Using Permission Seeking to Build Trusting Relationships

Published On: 17 April 2023

As professionals, the thought of taking a step back and allowing the course of events to be in the hands of an individual we support can be a daunting prospect. Sometimes, without even realising, we choose to be the authority figure to make us to feel safe and less vulnerable to situations developing off course.

By taking full control of all situations, we’re removing responsibility and ownership away from the individual, leaving us alone to steer what will happen next. This approach can be demoralising and can lead to feelings of helplessness. It can trigger low self-esteem; making the individual feel like their voice isn’t valued and they’re unimportant. This can put an immense strain on our relationship.

When we seek the permission from the individuals we work with, we’re letting them take the lead. They have the opportunity to say no; they can steer what will happen next. It’s an opportunity for us to show them that they can influence events and make their own choices.

Respectful relations:

The relationships with those in our care can sometimes be difficult to build and manage. Whilst we’re not there to be the individual’s best friend, we’re also not there to stamp authority and control over a situation. To achieve a successful balance, there needs to be a level of trust and respect that is mutual.

Consider these examples of opportunities to show mutual respect:

  1. Movement: If we’d like a child, young person, or adult to move to a particular place, we can’t assume that a physical hand on their elbow to steer them is acceptable. We need to be respectful of personal space and ask for permission to touch. A nonphysical hand gesture can often guide the individual just as effectively.
  2. Communication: It’s sometimes hard to not get impatient when somebody is desperately trying to tell us something at an inappropriate time. We can deflect the conversation by letting the individual know when’s it’s a more appropriate time to continue. By giving an exact time and place, we’re letting them know we want to listen and that their voice is important.
  3. Modeling expectations: Simple acts, such as using a please and thank you, opening a door for somebody, or asking whether they had a pleasant lunch can speak volumes. We can lead by example, helping the individuals we support recognise when they’re treated respectfully and feel valued.
  4. Facilitate daily talk: Everyone needs to feel like they have a voice and that we genuinely want to hear it. Positive relationships develop when we invest the time to talk and listen. This doesn’t need to be a timetabled event, but a quick check in and catch up with one another. These moments are key to showing that we care for the individual and that their voice is important to us.

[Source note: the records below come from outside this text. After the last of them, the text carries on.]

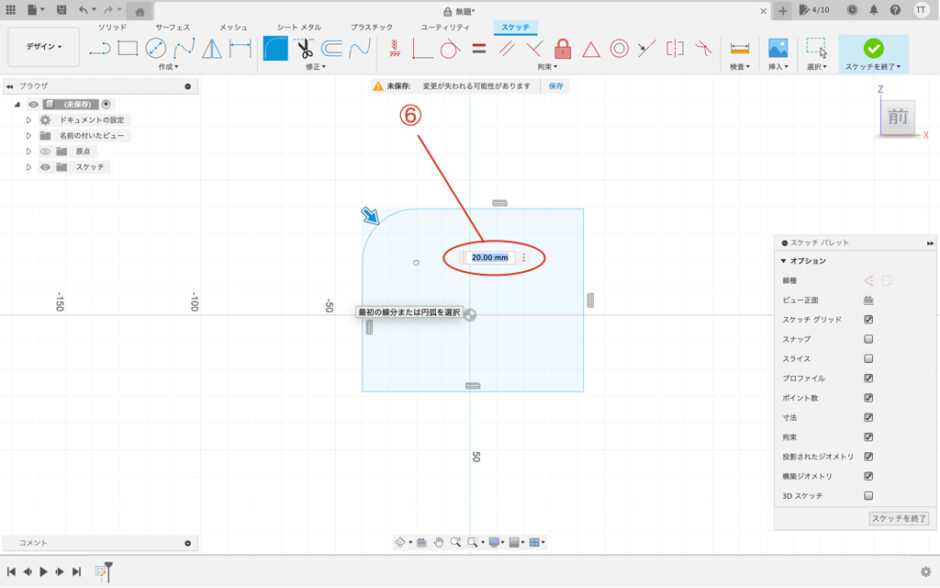The width and height of the screenshot is (940, 588).
Task: Pick the 2-point rectangle tool
Action: tap(128, 48)
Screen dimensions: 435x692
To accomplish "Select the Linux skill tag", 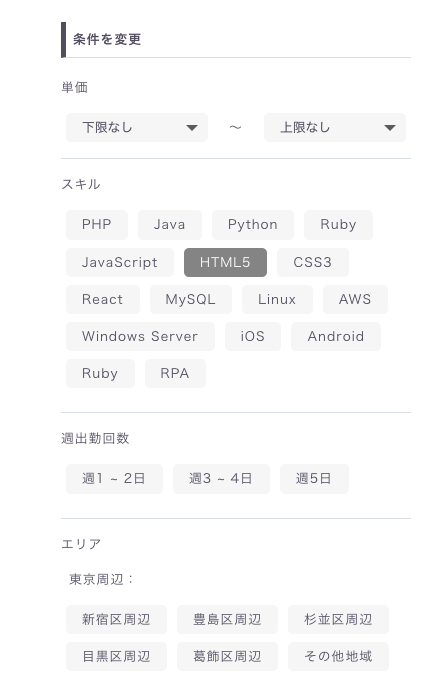I will pyautogui.click(x=277, y=299).
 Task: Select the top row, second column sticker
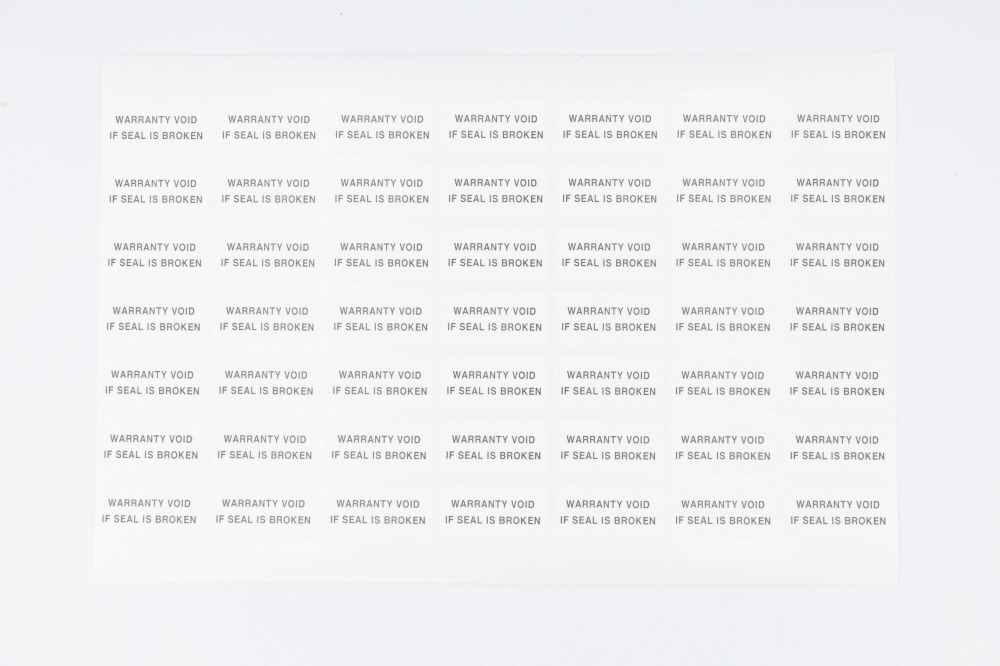click(x=269, y=127)
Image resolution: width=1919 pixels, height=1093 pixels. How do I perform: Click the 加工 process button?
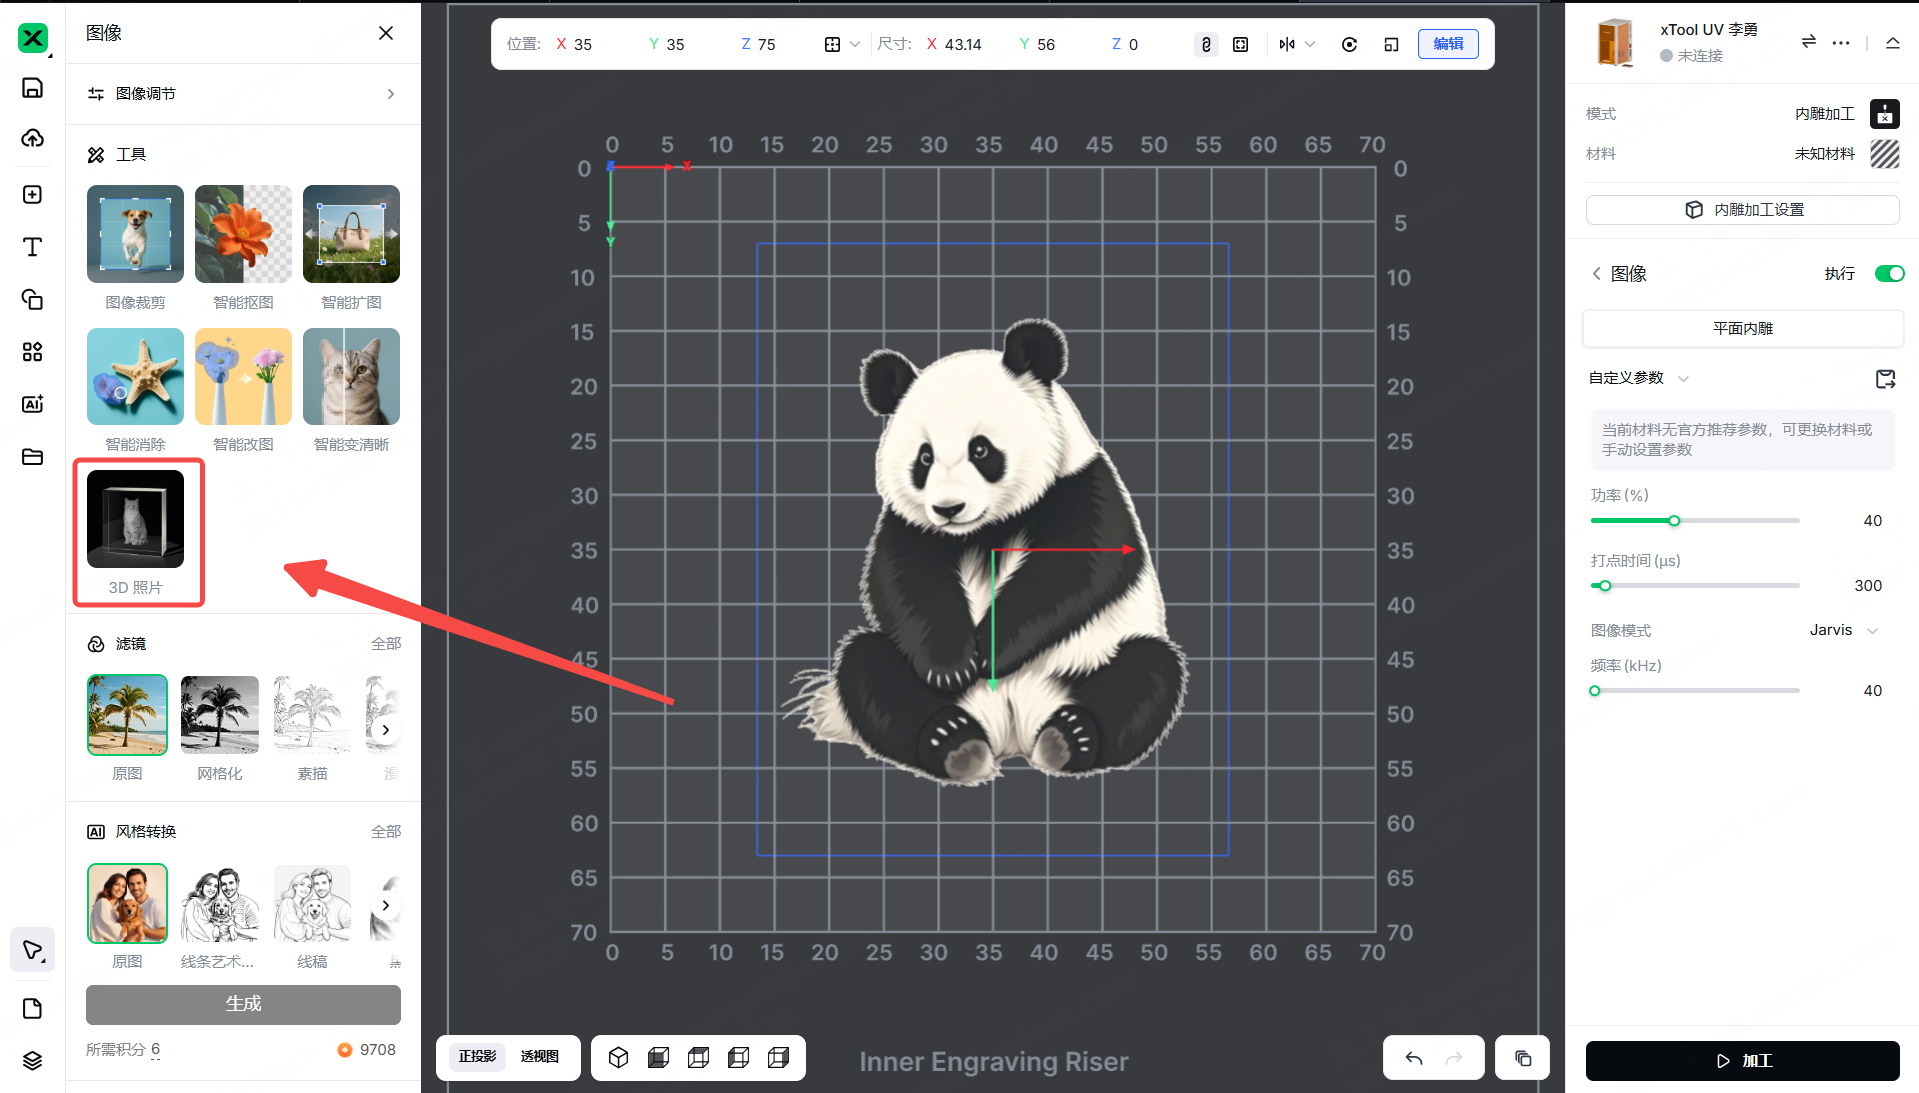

When this level of mutual respect is embedded, the individual is more likely to trust that in challenging situations, we’re there to act in their best interests.

Asking permission

When we’re busy doing our jobs, it can be easy to start doing things automatically without taking the time to ask permission. We might put a seatbelt on someone, take something away from them, move them or attend to personal care needs without stopping to ask if it’s okay to do that. For some individuals, this can feel frustrating and disempowering, others become compliant and stop thinking about their own choices.

Instead, we can build permission seeking into our usual practice to allow the individuals we support to have their own voice and opinions and control over what happens to them wherever possible. There will be times when we do have to respond without permission, but we can still do this in a respectful way that informs the individual about what is happening and why it has to happen.

Offering choices

The problem with taking control and removing ownership from the individual is that they often learn nothing from it. They need to see cause and effect, get things wrong and learn from it, and understand that with our support, they can be in control. We can educate and upskill those in our care by giving them choices and ownership of situations wherever possible.

Everybody likes to have choices. They help us feel in control and responsible for our own actions. Without choices, we can feel trapped and uncertain of what’s going to happen next. Working in education and health and social care settings, it is all too easy to bombard those in our care with endless instructions and demands. In the short term, removing their choices can superficially help us feel in control, however, in fact, it is more likely to drive the behaviours we are trying to avoid. It is important to acknowledge that our role is not to control those in our care but to support and empower them to go on and make informed, positive choices.   

We can start by offering the individual choices when they are calm and settled. We can keep it simple by just offering two choices. Too much choice can become confusing and hard to process. We can’t present a choice that we are reluctant to follow through with; we need to be fully on board and accepting of either option. 

By relinquishing some control and presenting choices, we’re giving the individual permission to choose the direction of events. It empowers them, making them increasingly confident to take ownership of their life.

Final thoughts

Nobody likes the feeling of the unknown. That’s exactly what it can feel like when we seek the permission of those we support. We have transferred the decisions to the individual and we’re sometimes unsure of what that will look like; it can feel unconformable. However, when relationships of trust are built on mutual respect, and we provide the necessary supports, we can empower them, and let them take the lead in their own lives.